② In the 23 patients in the RP2D cohort, the response rate was 87% for the 15 patients who had not previously received BCMA-targeted therapy, and 100% for the 8 patients who had received BCMA-targeted therapy. With a median follow-up of 9 months, the median DOR was 13 months, and 67% of responders remained in response.

③ Grade ≥3 neutropenia occurred in 61.9%, anemia in 29.8%, and thrombocytopenia in 26.2%; the median time to recovery from grade ≥3 cytopenias was 46 days. Any-grade CRS occurred in 76.2%, with 3.6% grade ≥3; the median time to CRS onset was day 3, and the median duration was 4 days. No grade ≥3 CRS or HLH occurred in the RP2D cohort. Grade ≥3 ICANS occurred in 2.4%, with no grade ≥3 ICANS in the RP2D cohort.

Cc-95266-mm-001 treatment data

Susan Bai,et al.2023 ASH, Oral 219

MCARH109 Study

MCARH109 is a phase I clinical trial of GPRC5D-targeted CAR-T, enrolling 17 RRMM patients who had received 3 classes of drugs and progressed after 3 lines of therapy. Patients were assigned to dose levels of 25×10^6, 50×10^6, 150×10^6, and 450×10^6 CAR-T cells. Among the 17 patients, the median age was 60 years, the median number of prior lines was 6, 77% had high-risk cytogenetics, 41% had extramedullary disease, 94% were triple-refractory, 59% had previously received BCMA-targeted therapy, and 47% had previously received CAR-T therapy. CRS occurred in 88% (6% grade ≥3), ICANS in 6% (1 patient), grade ≥3 infections in 12%, nail changes in 65% (no grade ≥3); grade ≥3 neutropenia occurred in 100%, and grade ≥3 thrombocytopenia in 65%.

Mcarh109 treatment data

2023 ASH, Oral 336. Xiaoli Mi et al.Genetic Basis of Relapse after GPRC5D-Targeted CAR T Cells

Future Trends in MM CAR-T Therapy

The future trends in MM CAR-T therapy can be summarized as follows:

01. Multi-target CAR-T: In the MM field, while BCMA CAR-T is relatively mature, as research progresses, CAR-T targeting other new targets will emerge, such as dual-target CAR-T targeting BCMA and CD19, and modular CAR-T.

02. Universal CAR-T entering clinical research: Allogene’s universal CAR-T product ALLO-715, with TCR and CD52 gene knockouts, achieved an ORR of 71% and CR of 25% in MM treatment. Additionally, Cellectis’ universal CAR-T product UCARTCS1A, with TCR and CS1 knocked out, achieved an ORR of 40% in MM treatment.

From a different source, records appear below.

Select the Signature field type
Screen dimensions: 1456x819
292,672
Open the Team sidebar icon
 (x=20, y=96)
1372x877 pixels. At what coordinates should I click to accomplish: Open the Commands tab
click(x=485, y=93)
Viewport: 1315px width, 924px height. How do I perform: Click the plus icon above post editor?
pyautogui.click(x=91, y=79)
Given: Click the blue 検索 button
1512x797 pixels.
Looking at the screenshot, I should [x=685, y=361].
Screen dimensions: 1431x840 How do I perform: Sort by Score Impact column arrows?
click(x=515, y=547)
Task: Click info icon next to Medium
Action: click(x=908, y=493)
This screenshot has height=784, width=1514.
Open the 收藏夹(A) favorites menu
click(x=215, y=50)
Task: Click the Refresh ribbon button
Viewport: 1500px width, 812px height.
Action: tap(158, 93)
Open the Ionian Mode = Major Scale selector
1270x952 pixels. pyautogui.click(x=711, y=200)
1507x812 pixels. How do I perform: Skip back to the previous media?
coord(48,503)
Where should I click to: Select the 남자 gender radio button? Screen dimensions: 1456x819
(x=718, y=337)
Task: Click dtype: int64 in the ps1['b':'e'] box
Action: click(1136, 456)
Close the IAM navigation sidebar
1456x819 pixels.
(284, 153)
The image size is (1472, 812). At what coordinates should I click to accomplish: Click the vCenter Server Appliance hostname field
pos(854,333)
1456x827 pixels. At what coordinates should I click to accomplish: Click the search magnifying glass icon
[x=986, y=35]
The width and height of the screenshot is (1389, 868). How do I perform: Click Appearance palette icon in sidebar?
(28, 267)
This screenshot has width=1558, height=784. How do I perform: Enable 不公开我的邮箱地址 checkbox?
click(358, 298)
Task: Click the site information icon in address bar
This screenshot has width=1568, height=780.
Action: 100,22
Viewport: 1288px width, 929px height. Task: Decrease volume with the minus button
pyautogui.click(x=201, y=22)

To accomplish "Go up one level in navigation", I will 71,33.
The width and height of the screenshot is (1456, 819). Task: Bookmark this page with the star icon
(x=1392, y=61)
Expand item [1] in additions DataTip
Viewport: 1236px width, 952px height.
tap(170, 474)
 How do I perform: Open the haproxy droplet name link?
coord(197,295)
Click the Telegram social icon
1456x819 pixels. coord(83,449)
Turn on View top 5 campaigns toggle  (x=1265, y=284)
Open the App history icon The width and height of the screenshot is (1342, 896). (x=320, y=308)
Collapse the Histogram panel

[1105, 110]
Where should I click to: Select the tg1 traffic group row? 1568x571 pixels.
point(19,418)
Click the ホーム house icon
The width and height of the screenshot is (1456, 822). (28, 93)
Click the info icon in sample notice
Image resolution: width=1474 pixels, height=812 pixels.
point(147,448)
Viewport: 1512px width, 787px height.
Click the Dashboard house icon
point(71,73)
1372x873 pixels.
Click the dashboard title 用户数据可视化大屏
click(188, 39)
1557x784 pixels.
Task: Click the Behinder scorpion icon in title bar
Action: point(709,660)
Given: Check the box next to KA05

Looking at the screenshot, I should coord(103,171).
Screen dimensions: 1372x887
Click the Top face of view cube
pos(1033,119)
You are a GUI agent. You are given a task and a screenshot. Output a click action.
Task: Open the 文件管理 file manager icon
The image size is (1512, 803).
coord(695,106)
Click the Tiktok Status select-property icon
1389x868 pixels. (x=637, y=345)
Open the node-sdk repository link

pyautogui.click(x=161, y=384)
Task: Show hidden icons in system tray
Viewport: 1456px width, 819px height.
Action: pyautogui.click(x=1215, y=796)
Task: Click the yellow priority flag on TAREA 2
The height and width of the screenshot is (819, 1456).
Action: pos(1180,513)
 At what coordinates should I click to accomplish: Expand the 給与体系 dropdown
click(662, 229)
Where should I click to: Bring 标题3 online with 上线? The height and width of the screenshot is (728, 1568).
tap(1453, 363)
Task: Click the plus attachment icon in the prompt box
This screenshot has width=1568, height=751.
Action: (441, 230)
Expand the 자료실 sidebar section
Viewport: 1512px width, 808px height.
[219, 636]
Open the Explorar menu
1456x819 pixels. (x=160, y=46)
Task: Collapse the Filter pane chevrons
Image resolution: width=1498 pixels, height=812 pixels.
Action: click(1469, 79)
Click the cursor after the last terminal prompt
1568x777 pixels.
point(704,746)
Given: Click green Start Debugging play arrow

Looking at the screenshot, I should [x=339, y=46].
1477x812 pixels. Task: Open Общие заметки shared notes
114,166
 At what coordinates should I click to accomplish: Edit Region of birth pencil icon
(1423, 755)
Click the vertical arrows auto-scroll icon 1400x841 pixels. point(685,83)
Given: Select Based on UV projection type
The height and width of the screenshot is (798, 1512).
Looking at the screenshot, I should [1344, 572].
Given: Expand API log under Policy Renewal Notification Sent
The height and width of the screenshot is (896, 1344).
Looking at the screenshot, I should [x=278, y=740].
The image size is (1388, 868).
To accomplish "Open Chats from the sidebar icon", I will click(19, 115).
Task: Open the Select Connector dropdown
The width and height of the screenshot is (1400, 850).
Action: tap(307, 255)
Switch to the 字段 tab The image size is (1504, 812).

03. Development of in vivo CAR-T: In the future, patients receiving treatment may only need to be injected with a virus infecting T cells, integrating the genes required for targeting tumor cells into the T cell genome to modify them, allowing CAR-T cells to be generated in vivo. Preclinical studies have shown that in vivo CAR-T cells can eliminate B cells in monkeys, and human trials will begin.